Я, бывало-то, не шибко песельница, а сейчас все во мне распелось. Вечером запою, утром кончу. Если Колька на ловах, окна распахну и пою. Бабы-то, идут, говорят, ну, опять Малаша распелась. Помнишь, Юлька, на Рождество ходили под окнами со звездой…

Славите, славите,Остатки сами знаете,Подавайте пятак,Не пойду из избы так.Подавайте козулю,Неломаную, необкусанную.Наш-то козуляДверями не ходит,В окошко шьет,Калиту волокет.Калитка по нитке,Пирог за батогИ поколачивай сапог.
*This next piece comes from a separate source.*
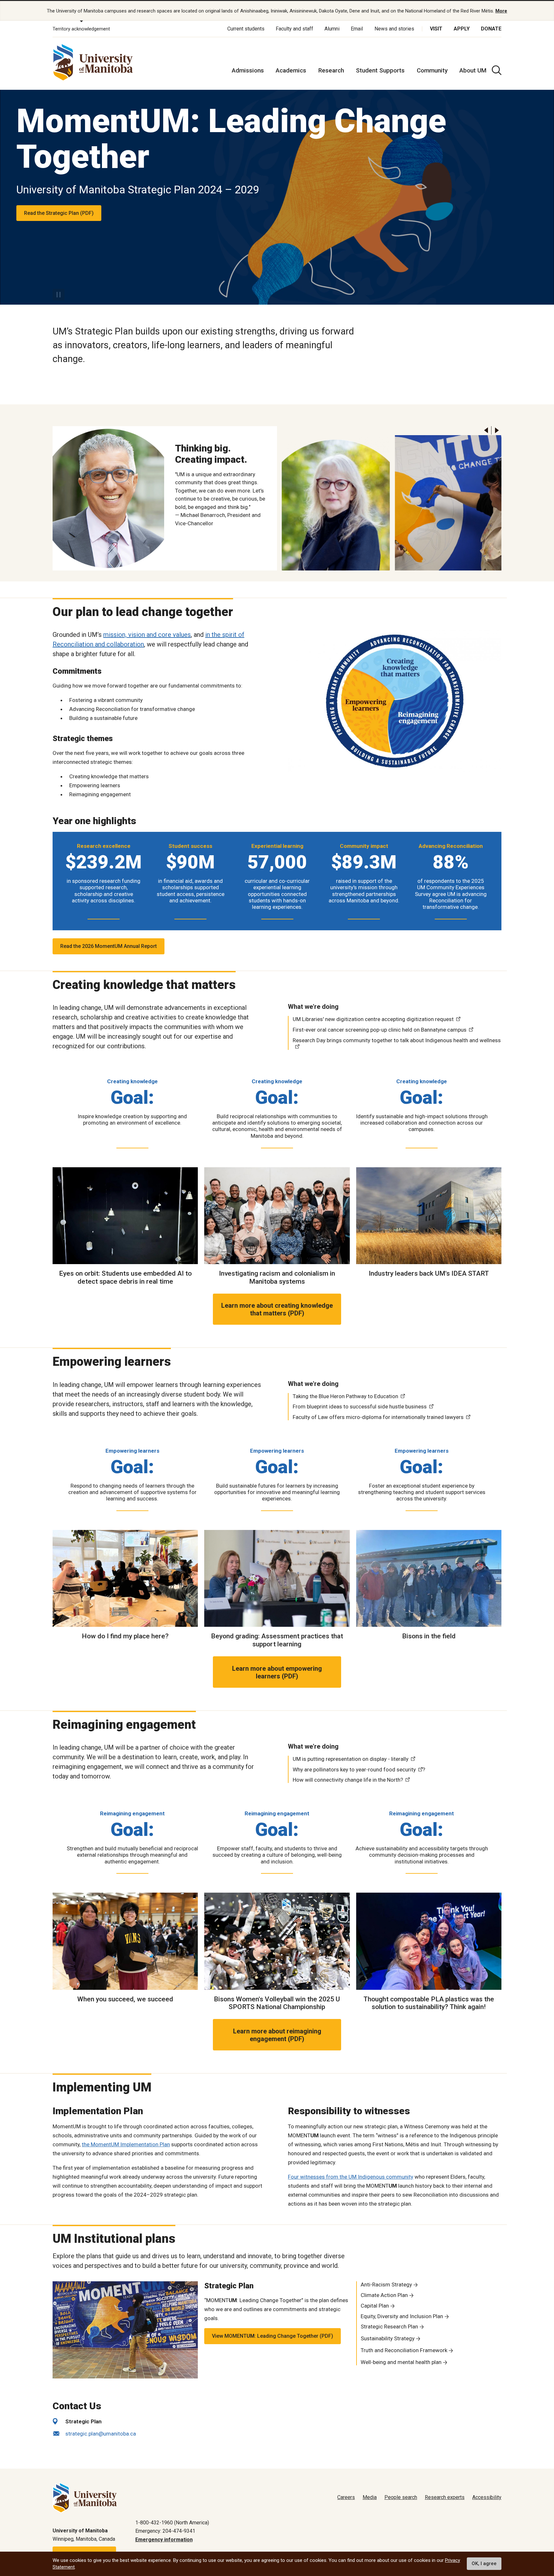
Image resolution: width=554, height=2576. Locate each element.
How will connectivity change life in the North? (348, 1780)
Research (331, 70)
А если поскупятся да подадут козулю ржаную, так на нитку и привяжут к дверной скобе, да и надсмеются: «Оставайся козуля у хозяина…»

Нынче приглашают петь-то, зовут: нет-нет да и сбегону в клуб, с товарками рот поширю. На сцену новой раз выведут, да молодежи до нашей песни никакой охоты. Нынче уж снова взялись за старину, да ей честь воздавать. Только где этой старины возьмешь, верно? Старину-то всю в землю упрятали, страх как за стариной-то гонялись с кольем да с дубьем. Твой-то муженек, к слову будь, тоже норовистый был, с церкви крест сронил, дак все ахнули. Вот сколь смелой да удалой был. А нам и смешно, мы хиханьки да хаханьки.

Храм-то был – икон вкруговую. Колокола сняли, увезли. Высоко они были, на ремнях лахтачьих висели. Спускали вкосую на ремнях, они и укатились в подугорье. После увезли на карбасах, наверное, на пули перелили. Людей-то бьют, дак из чего-то пули делают. А иконы-то подле церкви и жгли.

Мы-то дуры, нет бы нам встрепенуться. Ведь не думано было, что так придется нажиться да всяко нареветься. Слез своих не хватало, так чужих занимывали… Была катушка со взвоза, гора ледяная, дак на иконах катались, иконами и печи топили, самолучшие иконы жгли, а золото и серебро увезли, кому нать было. У меня Клавдя, муженек-то, умница-а. И вот среди ночи Иван Павлович да Куклин придут, уведут мужика в церковь. Сами-то не знали, какие ризы золотые, какие медные, дак Клавдеюшка им показывал.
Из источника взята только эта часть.